§ **Actions to take**
(A) In the puzzle text, why can TC bind only to TGTATA? Answer in one to three sentences.
(B) Please list each restriction enzyme named in the puzzle text together with the junction where it cuts.
(C) Return the passage of the puzzle text from "Liane had stopped" to "cuts at TT).".

§ **Text**
- - -
Liane had stopped cutting spirals and was listening intently.
Smith continued, "To infer the order, note that none of our enzymes cuts at AT, AC, or CC junctions. So, TC can bind only to TGTATA (which is also consistent with the fact that r3 splits the sequence into lengths 3 and 8). Further, TGTATA must be on the right because it cannot bind to anything. This gives us a single possible ordering CAT, TC, TGTATA."
"Okay, that's clear," 12-year old Liane said, eyes sparkling. "Tell us what we need to know for your super-dangerous microvirus."
"Here is the data about the smaller sequence," Smith said. "The restriction enzymes cut as stated before (r1 cuts at CT, r2 cuts at AG, and r3 cuts at TT).
What Sizes of Cuts
Cuts (in order of size)
r1 2 2 2 7 9 11 17
r2 2 4 4 11 29
r3 1 49
r1 r2 2 2 2 2 2 2 4 7 7 9 11
r1 r3 1 2 2 2 6 9 11 17
r2 r3 1 2 4 4 10 29
"Finally, the last thing we know is the collection of sequences in order of size after being cut by all three restriction enzymes:
T
TC
TC
TC
TA
GA
GC
GATA
TCCATC
GTCCGTC
TCACACGGC
TCGCACACGGA
"Our question to you now is, 'What is the entire sequence in its natural order?' If you can't be completely precise, we understand, but the more you can tell us, the easier it will be for us to find an anti-body."
"What do the repeats, like the ones for TC, mean?" Liane asked.
"According to our agent, they mean that TC appears three separate times in the sequence," Smith replied.
Reader: Give it a try. Liane started out using scissors to cut out the subsequences after being cut by all three restriction enzymes.
"That wasn't too hard," Liane said after 20 minutes, handing her solution to Smith. "Give us the other."
"I had heard that you were clever," Smith said after verifying the result. "Now I know it's true.
"The second sequence is quite a bit longer:"
What Sizes of
Cuts Cuts
r1 6 12 21 29 39
r2 3 4 6 11 11 12 13 19 28
r3 2 5 6 6 7 10 13 16 19 23
r1 r2 2 2 3 4 5 6 7 11 11 12 12 13 19
r1 r3 1 1 2 5 5 6 6 7 9 9 13 14 14 15
r2 r3 2 2 2 2 3 3 3 4 4 6 6 7 8 8 10 11 12 14
"The result of all three restriction enzymes gives cuts that look like this:
T
T
GT
GT
GT
GC
TA
TT
GGA
GGT
TTA
TACA
TGGAA
TGGTGT
GGCGGA
GGACGTC
TCGTATA
TATGCGAA
TTACATGTC
TATCGCGAC
TACGGCCCCGA
GCCGCGATCCAT
Reader: Try to find this longer sequence. If there are ambiguities in the order, say so.
- - -
§ **Listed entries**
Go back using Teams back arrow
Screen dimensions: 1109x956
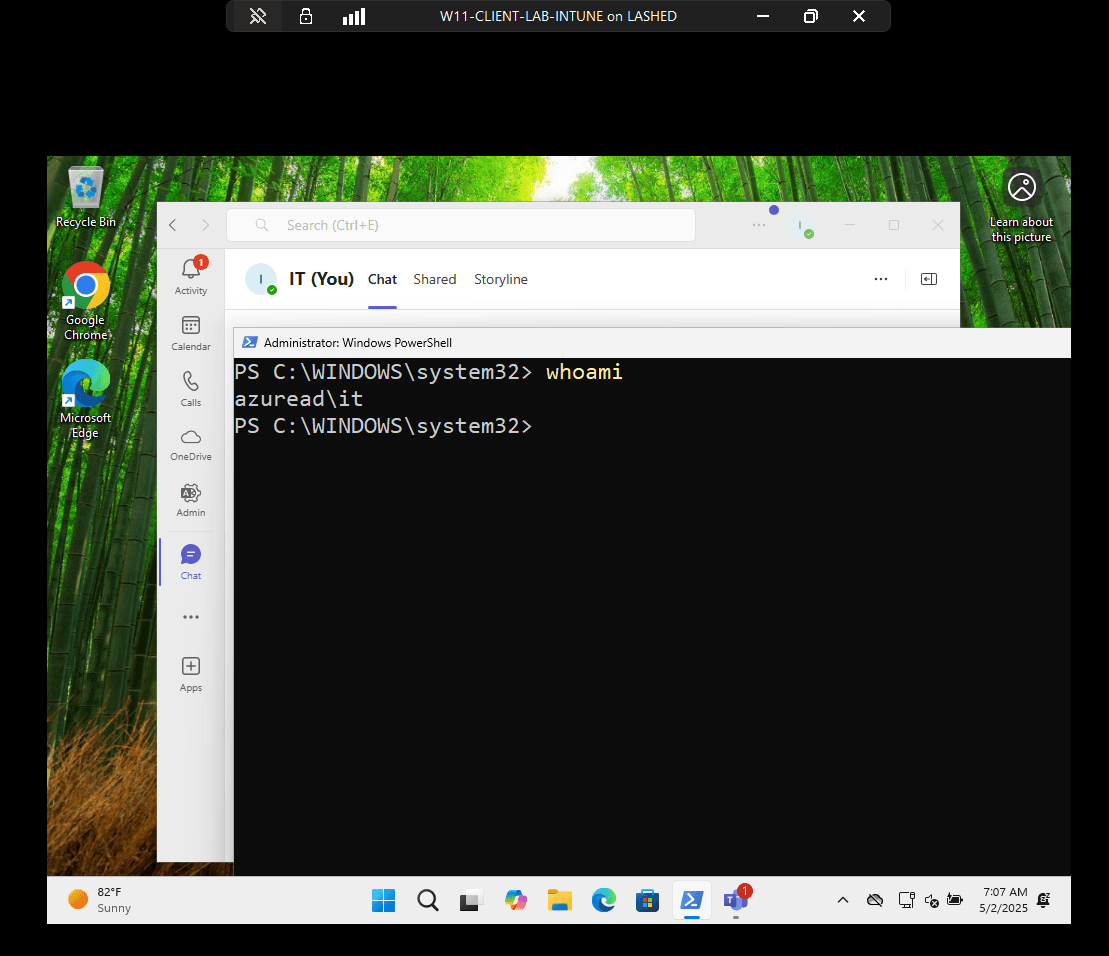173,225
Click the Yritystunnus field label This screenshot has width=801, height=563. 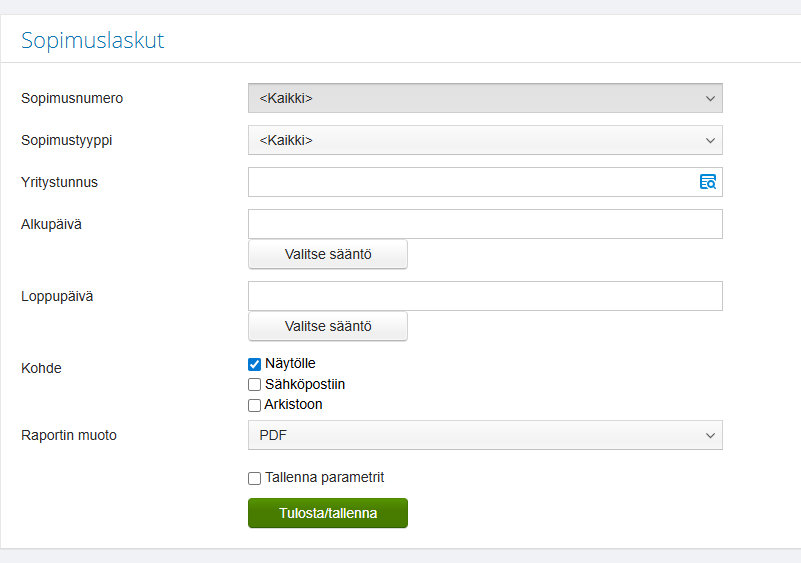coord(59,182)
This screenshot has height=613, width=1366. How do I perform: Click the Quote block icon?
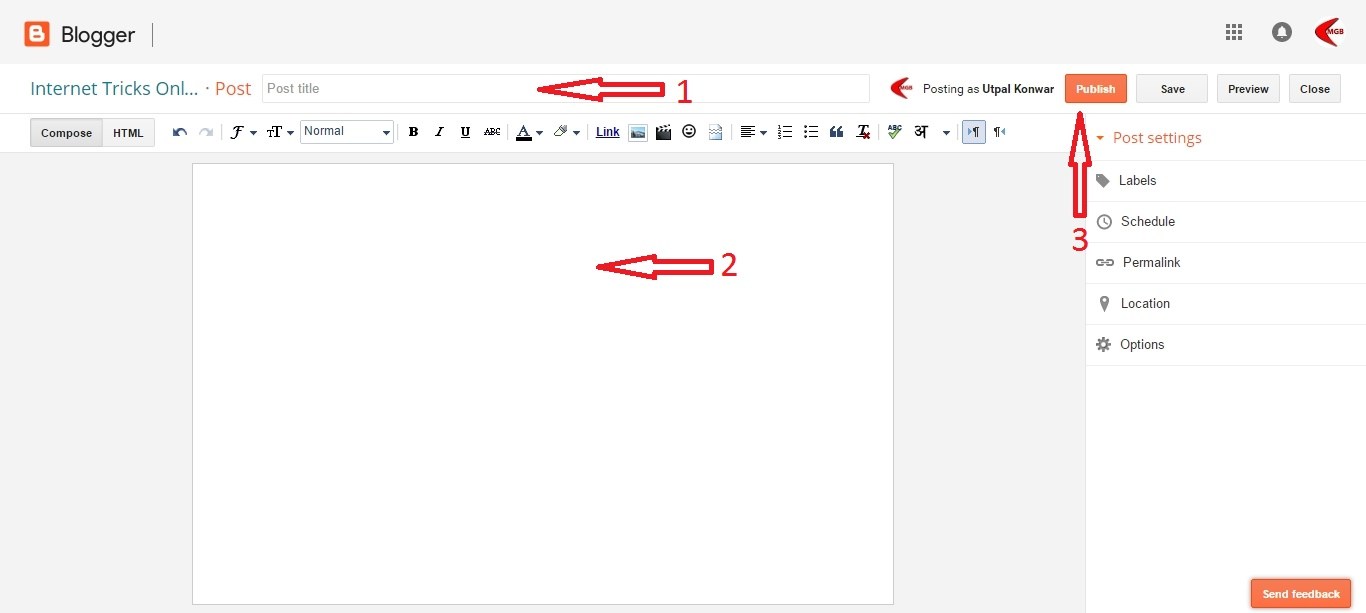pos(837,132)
- - -
§ **Responses to the exercise**
(A) TC can bind only to TGTATA because none of the enzymes cuts at AT, AC, or CC junctions. This is also consistent with r3 splitting the sequence into lengths 3 and 8.

(B)
- r1: CT
- r2: AG
- r3: TT

(C)
Liane had stopped cutting spirals and was listening intently.
Smith continued, "To infer the order, note that none of our enzymes cuts at AT, AC, or CC junctions. So, TC can bind only to TGTATA (which is also consistent with the fact that r3 splits the sequence into lengths 3 and 8). Further, TGTATA must be on the right because it cannot bind to anything. This gives us a single possible ordering CAT, TC, TGTATA."
"Okay, that's clear," 12-year old Liane said, eyes sparkling. "Tell us what we need to know for your super-dangerous microvirus."
"Here is the data about the smaller sequence," Smith said. "The restriction enzymes cut as stated before (r1 cuts at CT, r2 cuts at AG, and r3 cuts at TT).